Thursday, April 9, 2009

The Brown Book: Thirty Nothing


Soon after writing about Grails, I was sent a CD by The Brown Book, a particularly heavy combination of melody and drone that avoids metal trappings. Given their speed and the moments of drum-stick raising nods, it's hard to imagine how they keep it all under control. There is a unique use of reference material, from Robert Fripp to Battles. But what I admire about The Brown Book is the ability to use rock chords to generate walls of noise without everything blurring at the edges like so many My Bloody Valentine clones.

I realize I have said this a number of times, but to hear experimental music that is delightfully heavy without wallowing in the ubiquitous morass of volcanic sludge is a joyful experience. The Brown Book is characterized by chance moments of elegance and remarkable musicianship. You can hear the comradery, which for the listener is like getting to be a fly on the wall of some secret fraternity where the brothers ritually make fantastic noise in order to evoke their own unique kind of transcendence. When you crack open the alchemist's stone and the light of the gods rushes out, it's a mighty good idea to have some guitars on hand to channel all that energy.

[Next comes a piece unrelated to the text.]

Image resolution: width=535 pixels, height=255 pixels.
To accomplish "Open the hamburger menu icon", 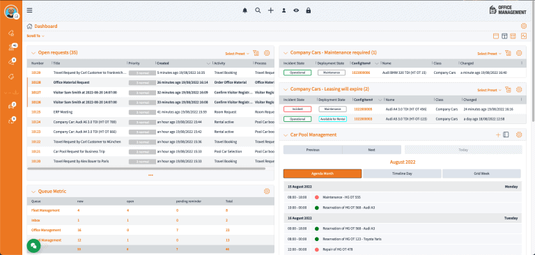I will [30, 10].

As I was listening to Thirty Nothing, my doorbell rang and snapped me back to my normal consciousness. At the door was a quiet young man tenderly holding a bible. He was achingly shy, and tentatively held out a little pamphlet announcing an Easter event. I explained that we were actually celebrating Passover, and he respectfully pulled back the pamphlet. It made me realize again there are all these different narratives we each possess about some aspect of the world. This week is about that peculiar narrative of a group of slaves (slaves who also possess a very specific knowledge of building and artifice that even their masters didn't have) who find their way to freedom. These builders eventually make it to their promised land where they again will construct another great wonder of the world, a temple like the ones they were forced to build was also intended to be a house for their god. (And even after the temple is built, King Solomon exclaims, "How can anything contain you?")

Music also is a construction of certain elements, using a craft, that attempts to contain some idea or feeling. And with something like The Brown Book, you can hear the way the intent is straining at the seams, like these guys know that at some point it's all artifice, but artifice (and story, and myth, and ritual) is all we have. So they go at it anyway, and it sounds like it might overtake them, but again, like any strong community, they withstand it together, even as they build it up, and afterward there is something to point to, to say, "We did the best we could to give that ineffable thing a form," but we could only do it together.